A young shop worker called Sophie has an irrational fear of eggs. To make matters worse, her nipples are behaving strangely, and a black hole has appeared in her neighbourhood (which she suspects is probably a pervert) and perhaps worst of all, one of her favourite socks has gone missing. So begins the predicament of this surreal tale from up-and-coming comedian Hannah Mamalis, debuted last autumn at the Dublin Fringe Festival; a one-woman show that imagines an absurd town and meditates on the odd and obscure phenomena in our lives.

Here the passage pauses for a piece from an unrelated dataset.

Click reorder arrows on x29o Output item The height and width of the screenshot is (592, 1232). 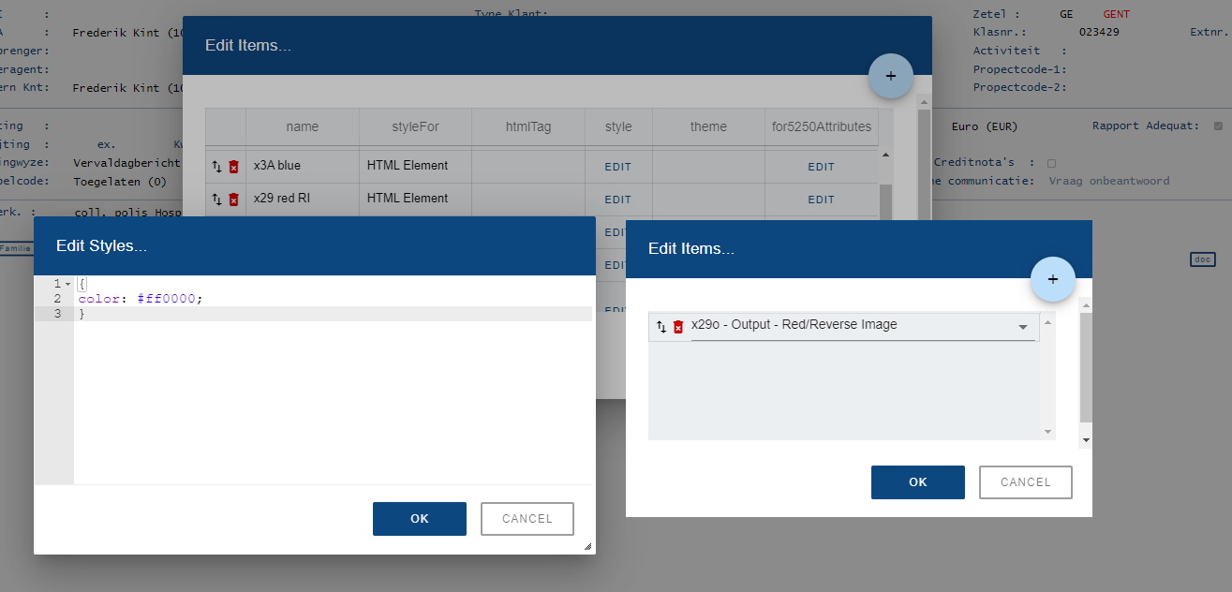[x=661, y=327]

Sophie’s ruminations are guided by precocious eight-year-olds, prophetic animals and accidental discoveries, blurring her dreams with reality, and the production’s participation in the First Fortnight festival suggests this is not always a comforting confusion. Directed by the trail-blazing Jeda de Brí, it becomes a free-associating mystery story about finding a path through neurosis.

The Friday Night Effect

Smock Alley Theatre, Dublin. Jan 9-13 7.30pm €15/€12 (Sat 2.30pm) firstfortnight.ie

Debuted last year in Edinburgh and a success at the Fringe, Eva O’Connor and Hildegard Ryan’s play for their company, Sunday’s Child, is a choose-your-own adventure performance of audience interaction, guiding three Dublin flatmates through a fateful night in the city. That one of them, Collette (played by O’Connor), will not survive the night is no spoiler; instead the journey is the story and our choices come with consequences. Collette has a bipolar disorder, which the performance treats with both sensitivity and irreverence, and the show too is designed to move along unpredictable energies, between a night of various intoxicants, angry eruptions and relationship breakdowns through episodic scenes of action, debate and recollection. Revived for the First Fortnight festival, the show asks for a radical act of empathy: to put yourself in their place and say, honestly, what you would do.